§ The problem:
Replace "divider" with "separator" in the lines from the one with "The image size is (1611, 837)." to the one with "Looking at the", and write those lines out with everything else unchanged. Leave the pictures out.

§ Records for this exercise:

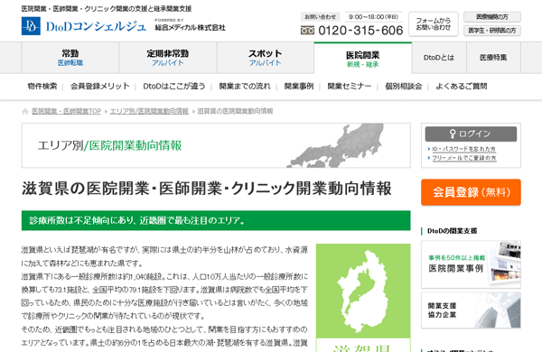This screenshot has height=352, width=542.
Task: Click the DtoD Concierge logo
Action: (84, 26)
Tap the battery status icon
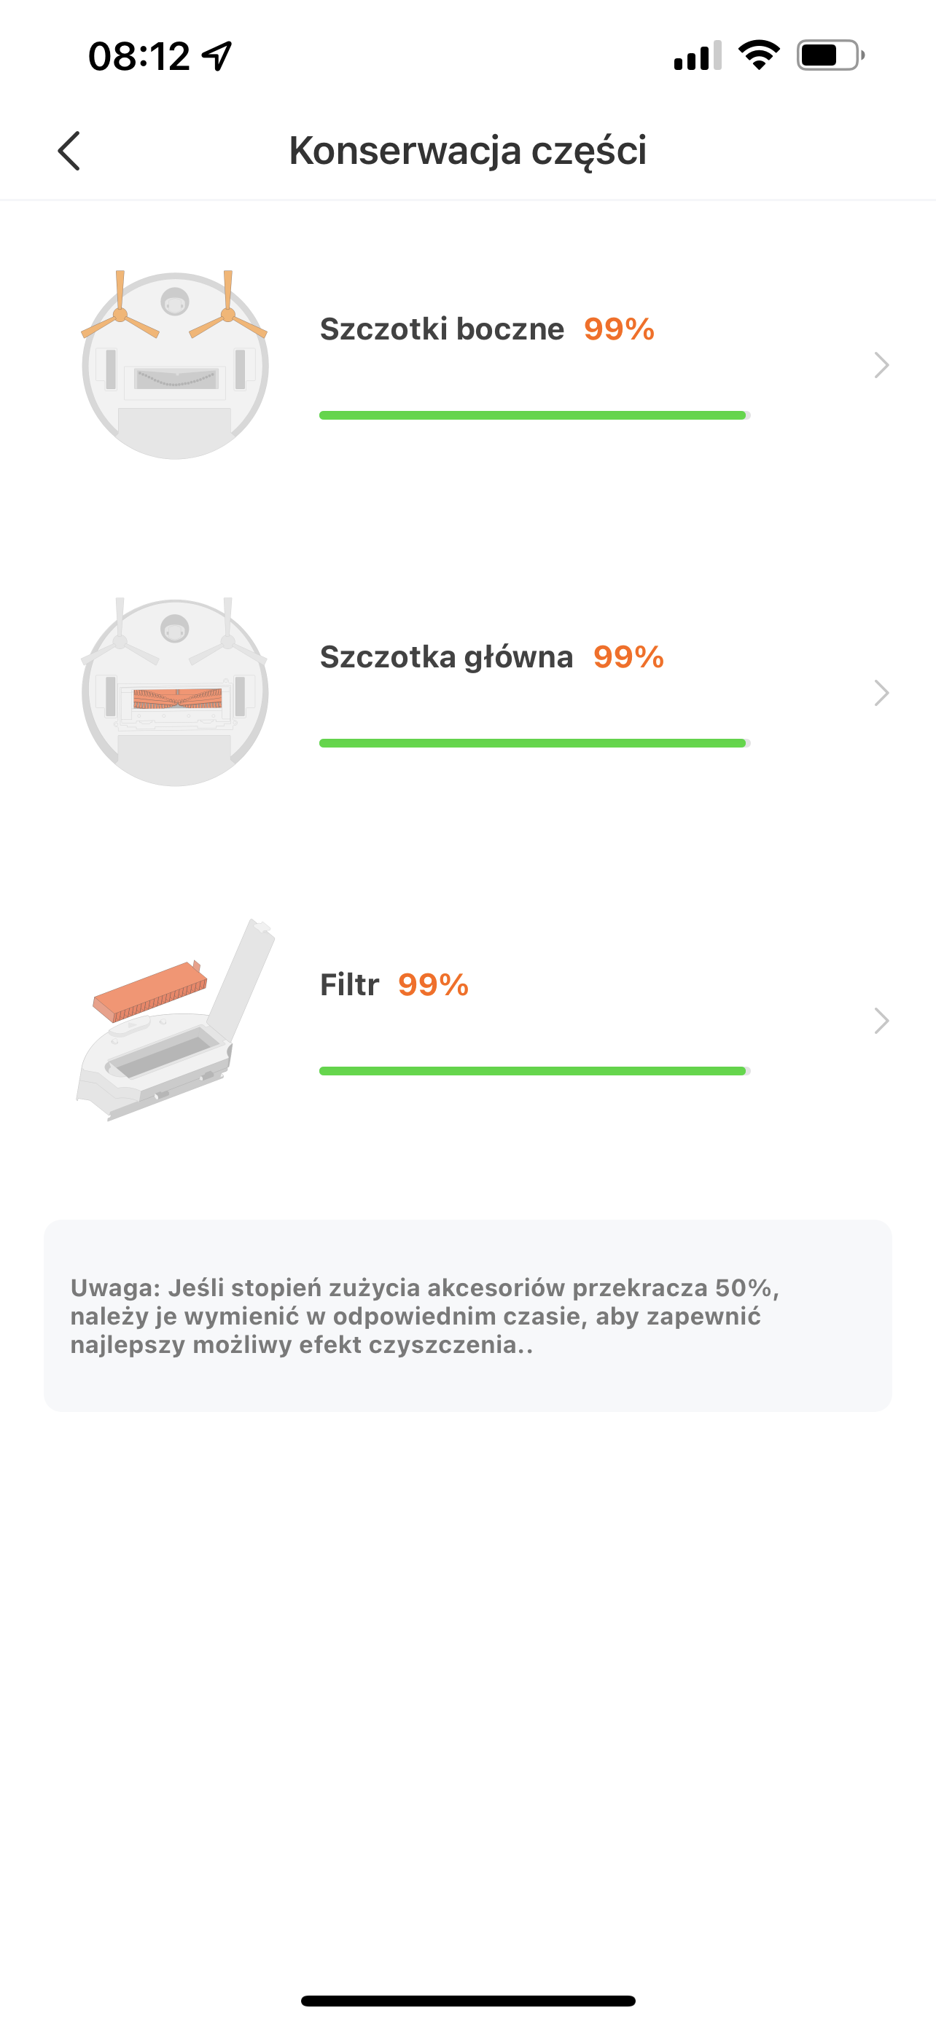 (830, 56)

==

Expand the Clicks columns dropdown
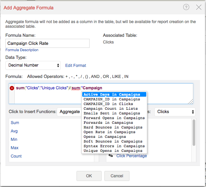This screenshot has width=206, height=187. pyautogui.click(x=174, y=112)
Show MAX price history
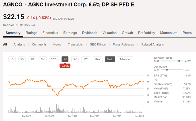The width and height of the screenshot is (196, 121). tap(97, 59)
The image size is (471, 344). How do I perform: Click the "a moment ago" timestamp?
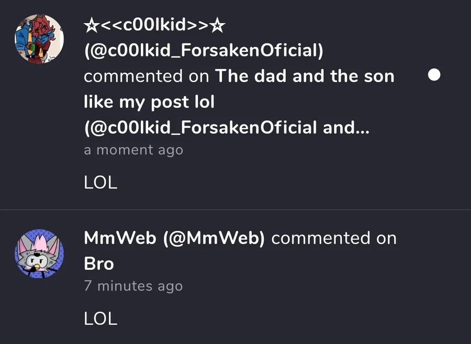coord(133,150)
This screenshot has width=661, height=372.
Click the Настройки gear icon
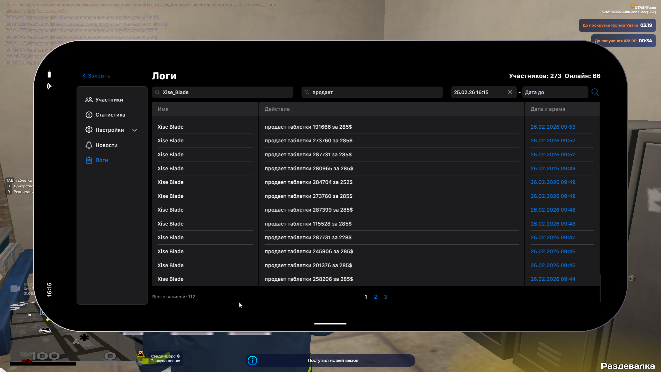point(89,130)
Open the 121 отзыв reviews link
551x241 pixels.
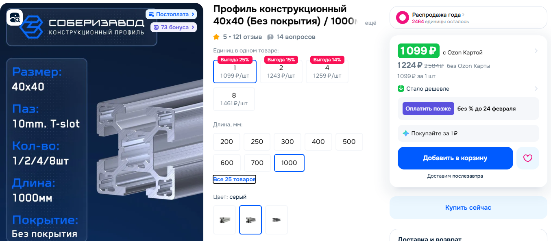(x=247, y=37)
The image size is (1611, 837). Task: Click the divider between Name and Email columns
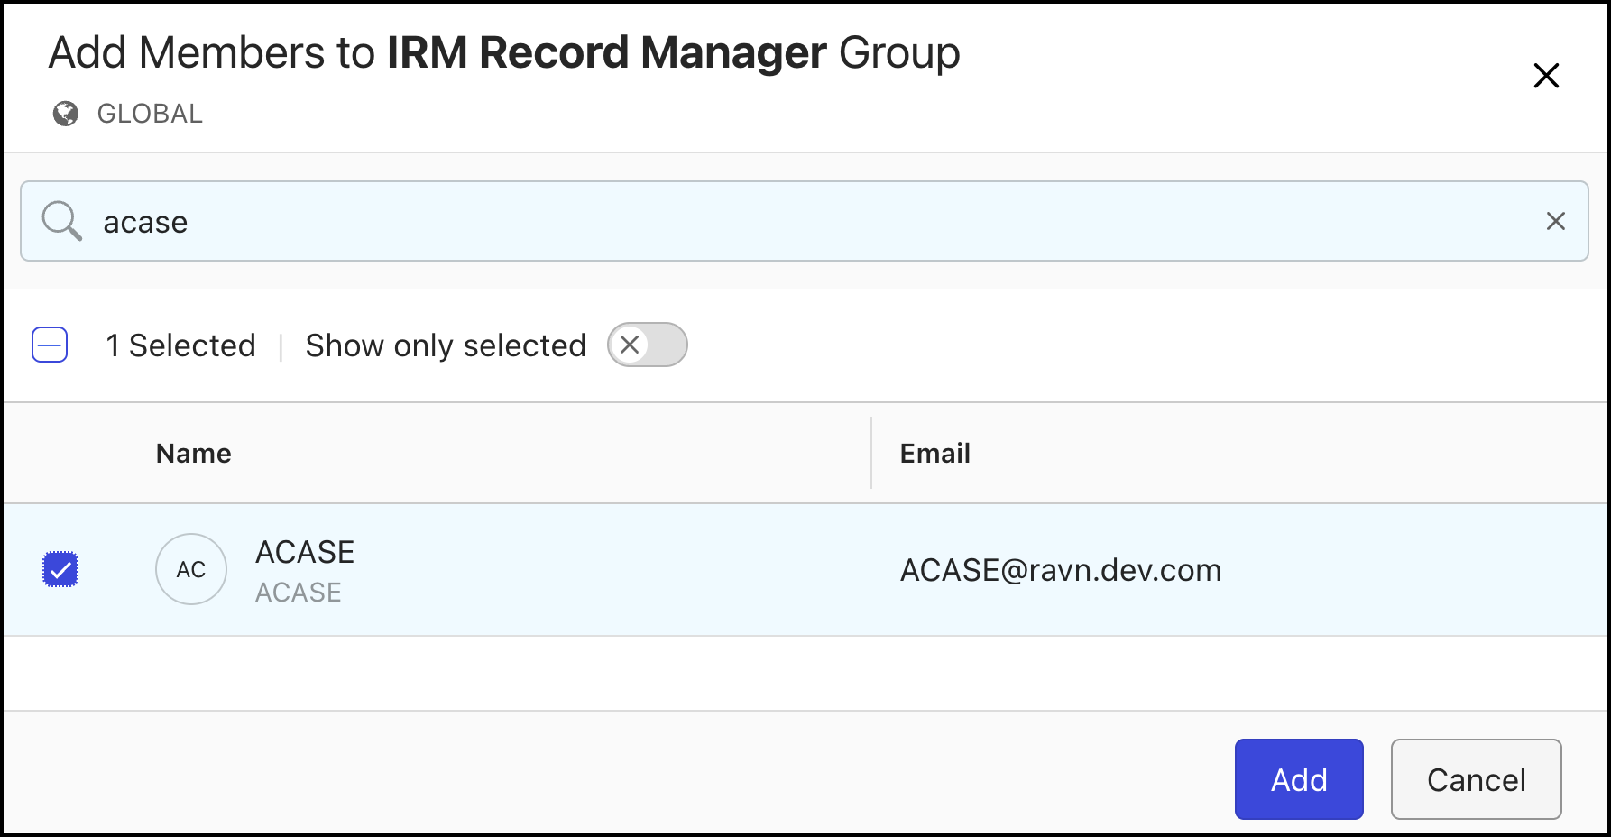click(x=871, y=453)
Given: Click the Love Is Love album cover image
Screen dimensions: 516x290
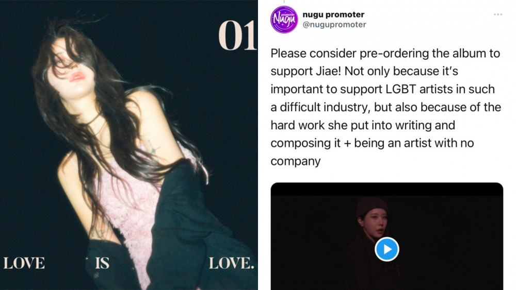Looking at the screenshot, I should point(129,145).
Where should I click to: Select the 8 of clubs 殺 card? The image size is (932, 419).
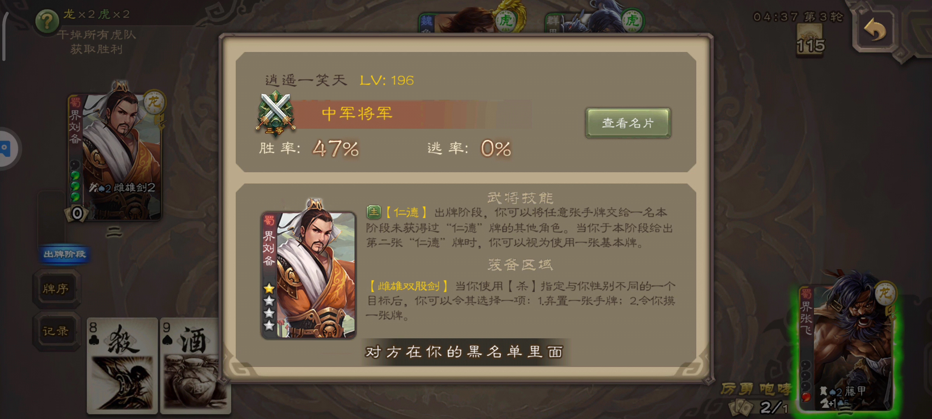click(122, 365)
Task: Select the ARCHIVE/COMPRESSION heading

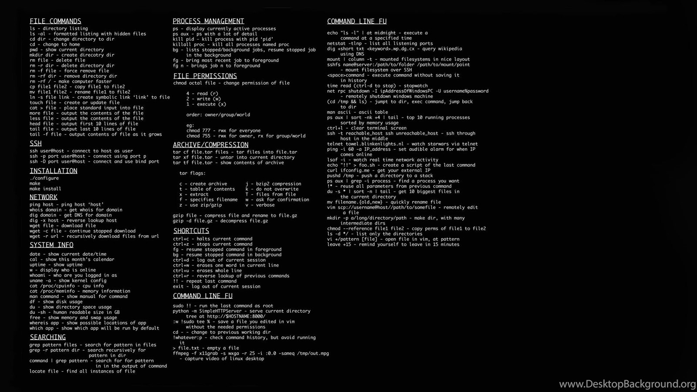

§ Response to this exercise:
The image size is (1611, 837). Task: Click the separator between Name and Email columns
click(x=871, y=453)
Given: Click the Love Is Love album cover image
Screen dimensions: 516x290
Looking at the screenshot, I should point(129,145).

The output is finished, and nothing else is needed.